DAFTAR TUGAS:
a. Salin setiap kalimat yang berakhir dengan tanda tanya dari kutipan tentang kekecewaan keluarga pihak wanita.
b. Tulislah lanjutan kutipan tentang kekecewaan keluarga pihak wanita, dimulai sesudah kalimat terakhirnya.

KUTIPAN TEKS:
######

Belum lagi nih, ibu dari pihak wanita kecewa berat sama hal yang sekarang terjadi. I know what the mom feels: kekecewaan karena anak kesayangannya ditinggalkan begitu saja berbaur dengan kekesalan karena pria kecintaan anaknya—yang sudah dekat dengan keluarga mereka—memberi harapan palsu. Apalagi sang pelakunya ini anak nomor satunya Indonesia, yang seharusnya bisa jadi panutan bagi kaum muda dalam berelasi, tapi kok gini, sih?
Sang ibu dan saudaranya pun angkat suara di media sosial, satu hal yang kurasa memang luapan emosi yang sang wanita rasakan tadi—ditinggalkan lagi sayang-sayangnya, apalagi ada niatan baik untuk menikah. Gimana orang tuanya ga kecewa berat? Walaupun sangat jauh dari kedua keluarga ini (dan jelas tidak ada ikatan darah), aku—sebagai pengamat—sangat merasakan kekecewaan yang besar dari pihak wanita. Yuk, coba dibayangkan bagaimana kalau kalian mendapatkan kejadian itu, Ignite People. Wujud emosi dengan menceritakan di media sosial tampaknya bukan hal yang salah karena toh itu memang laman dia dan mungkin menjadi cara katarsisnya. Hanya saja... bergunakah jika kita melakukan hal seperti itu ketika ingin meluapkan emosi karena ditinggalkan begitu saja oleh orang yang telah menjalin relasi bersama—bahkan berjanji untuk menikah? It's painful, isn't it?
Photo by Henri Pham on Unsplash
Disadari atau tidak, jika ada emosi negatif yang menguasai hati, kita ingin melampiaskan semua unek-unek yang berkecamuk sesegera mungkin agar merasa lega. Namun melalui peristiwa di atas (yang cukup trending beberapa minggu ini), mari kita belajar bersama untuk melakukan segala hal dengan lebih mindful, bahkan ketika kita kecewa dan marah karena hal buruk yang menimpa orang yang kita kasihi. Memang sih, kemarahan, kekecewaan, maupun perasaan tidak suka merupakan emosi yang nggak salah dan nggak sepatutnya ditutupi, tapi kita bisa meluapkannya dengan hal yang lebih baik dan tetap mindful (here and now).

######

MATERI YANG DISEDIAKAN:

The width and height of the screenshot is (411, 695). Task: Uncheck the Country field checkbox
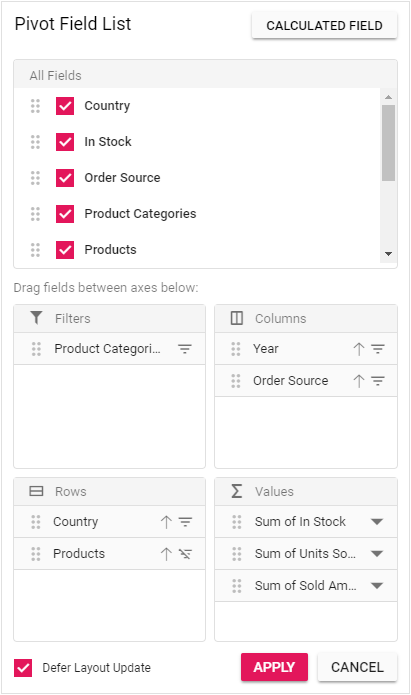tap(65, 106)
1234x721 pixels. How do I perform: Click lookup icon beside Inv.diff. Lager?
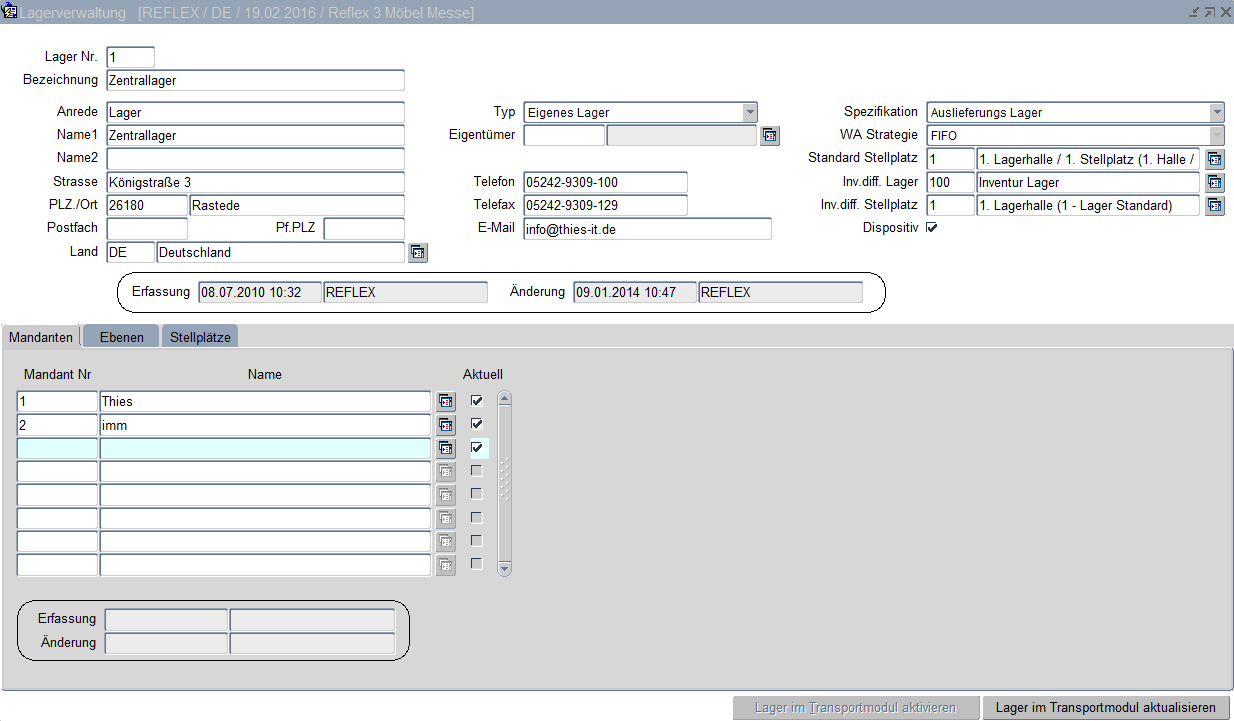click(1215, 182)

######

JAWABAN PER TUGAS:
a.
1. Apalagi sang pelakunya ini anak nomor satunya Indonesia, yang seharusnya bisa jadi panutan bagi kaum muda dalam berelasi, tapi kok gini, sih?
2. Gimana orang tuanya ga kecewa berat?
3. Hanya saja... bergunakah jika kita melakukan hal seperti itu ketika ingin meluapkan emosi karena ditinggalkan begitu saja oleh orang yang telah menjalin relasi bersama—bahkan berjanji untuk menikah?
4. It's painful, isn't it?

b.
Terlepas siapa yang salah dan benar, mindfulness menolong kita untuk memandang masalah bukan lagi sebagai penderitaan, tapi pengalaman yang menjadi ilmu supaya tak ada lagi luka dan kekecewaan yang terjadi. Nah, bagaimana jika saat ini kita kecewa, namun kita juga menyadari pentingnya untuk tetap menghargai keputusan lawan kita di balik "buruknya" keputusan dia? Enggak masalah kalau mau merasa kecewa, tapi tak perlu menyudutkan lawan kita dan tetaplah menghargai apapun yang dia lakukan. Memberikan contoh dan menjadikan pengalaman kecewa kita sebagai pembelajaran bagi banyak orang juga enggak masalah, tanpa harus menyinggung orang lain bahkan keluarganya. Ya, tetaplah belajar mindful terhadap emosi kita.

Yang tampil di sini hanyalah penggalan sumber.